(EXERCISE OBJECTIVE): Please transcribe every record below exactly as written.

(MATERIAL PROVIDED):
- Opening Delimiter -
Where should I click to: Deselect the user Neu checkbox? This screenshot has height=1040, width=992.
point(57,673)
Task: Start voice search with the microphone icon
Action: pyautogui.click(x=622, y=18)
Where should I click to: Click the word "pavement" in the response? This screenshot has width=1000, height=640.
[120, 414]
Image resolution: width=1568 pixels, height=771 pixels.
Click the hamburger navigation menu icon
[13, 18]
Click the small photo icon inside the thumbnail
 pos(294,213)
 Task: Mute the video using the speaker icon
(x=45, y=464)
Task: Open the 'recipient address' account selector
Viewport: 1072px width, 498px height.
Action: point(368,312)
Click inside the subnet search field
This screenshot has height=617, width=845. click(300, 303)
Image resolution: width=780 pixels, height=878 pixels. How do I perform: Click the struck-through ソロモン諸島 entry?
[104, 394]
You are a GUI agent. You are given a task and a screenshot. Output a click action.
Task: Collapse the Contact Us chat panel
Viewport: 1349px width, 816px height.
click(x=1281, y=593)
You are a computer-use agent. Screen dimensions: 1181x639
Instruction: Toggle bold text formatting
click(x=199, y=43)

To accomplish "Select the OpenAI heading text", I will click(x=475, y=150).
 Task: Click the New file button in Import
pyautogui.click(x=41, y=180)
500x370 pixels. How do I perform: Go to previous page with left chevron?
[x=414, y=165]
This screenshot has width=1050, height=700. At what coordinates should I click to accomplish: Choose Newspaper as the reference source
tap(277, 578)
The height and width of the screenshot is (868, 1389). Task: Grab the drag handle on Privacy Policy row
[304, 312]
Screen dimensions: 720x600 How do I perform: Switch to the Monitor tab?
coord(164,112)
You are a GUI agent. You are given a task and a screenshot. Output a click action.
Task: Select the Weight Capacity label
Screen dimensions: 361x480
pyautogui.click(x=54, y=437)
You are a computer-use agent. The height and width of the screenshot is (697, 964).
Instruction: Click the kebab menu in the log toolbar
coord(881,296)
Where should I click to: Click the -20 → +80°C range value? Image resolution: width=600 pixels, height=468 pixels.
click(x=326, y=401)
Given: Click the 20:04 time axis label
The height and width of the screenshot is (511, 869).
- Closing Delimiter -
(ANSWER SPACE):
Where should I click to: Deselect the user Neu checkbox? This screenshot has height=1040, width=992.
point(57,673)
Task: Start voice search with the microphone icon
Action: pyautogui.click(x=622, y=18)
Where should I click to: Click the word "pavement" in the response? This screenshot has width=1000, height=640.
[120, 414]
Image resolution: width=1568 pixels, height=771 pixels.
Click the hamburger navigation menu icon
[13, 18]
Click the small photo icon inside the thumbnail
 pos(294,213)
 Task: Mute the video using the speaker icon
(x=45, y=464)
Task: Open the 'recipient address' account selector
Viewport: 1072px width, 498px height.
Action: point(368,312)
Click inside the subnet search field
This screenshot has height=617, width=845. click(300, 303)
Image resolution: width=780 pixels, height=878 pixels. How do I perform: Click the struck-through ソロモン諸島 entry?
[104, 394]
You are a GUI agent. You are given a task and a screenshot. Output a click action.
Task: Collapse the Contact Us chat panel
Viewport: 1349px width, 816px height.
click(x=1281, y=593)
You are a computer-use agent. Screen dimensions: 1181x639
Instruction: Toggle bold text formatting
click(x=199, y=43)

To accomplish "Select the OpenAI heading text", I will click(x=475, y=150).
 Task: Click the New file button in Import
pyautogui.click(x=41, y=180)
500x370 pixels. How do I perform: Go to previous page with left chevron?
[x=414, y=165]
This screenshot has width=1050, height=700. At what coordinates should I click to accomplish: Choose Newspaper as the reference source
tap(277, 578)
The height and width of the screenshot is (868, 1389). Task: Grab the drag handle on Privacy Policy row
[304, 312]
Screen dimensions: 720x600 How do I perform: Switch to the Monitor tab?
coord(164,112)
You are a GUI agent. You are given a task and a screenshot. Output a click action.
Task: Select the Weight Capacity label
Screen dimensions: 361x480
pyautogui.click(x=54, y=437)
You are a computer-use agent. The height and width of the screenshot is (697, 964).
Instruction: Click the kebab menu in the log toolbar
coord(881,296)
Where should I click to: Click the -20 → +80°C range value? Image resolution: width=600 pixels, height=468 pixels.
click(x=326, y=401)
Given: Click the 20:04 time axis label
The height and width of the screenshot is (511, 869).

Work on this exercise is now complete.